Prompt:
Copy each of the following rows word for word.

Material for this exercise:
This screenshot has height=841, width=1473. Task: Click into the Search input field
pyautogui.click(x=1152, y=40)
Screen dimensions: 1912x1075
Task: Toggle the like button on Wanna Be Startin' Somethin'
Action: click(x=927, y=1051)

Solution to this exercise:
This screenshot has height=841, width=1473. Task: Click into the Search input field
pyautogui.click(x=1152, y=40)
Screen dimensions: 1912x1075
Task: Toggle the like button on Wanna Be Startin' Somethin'
Action: click(x=927, y=1051)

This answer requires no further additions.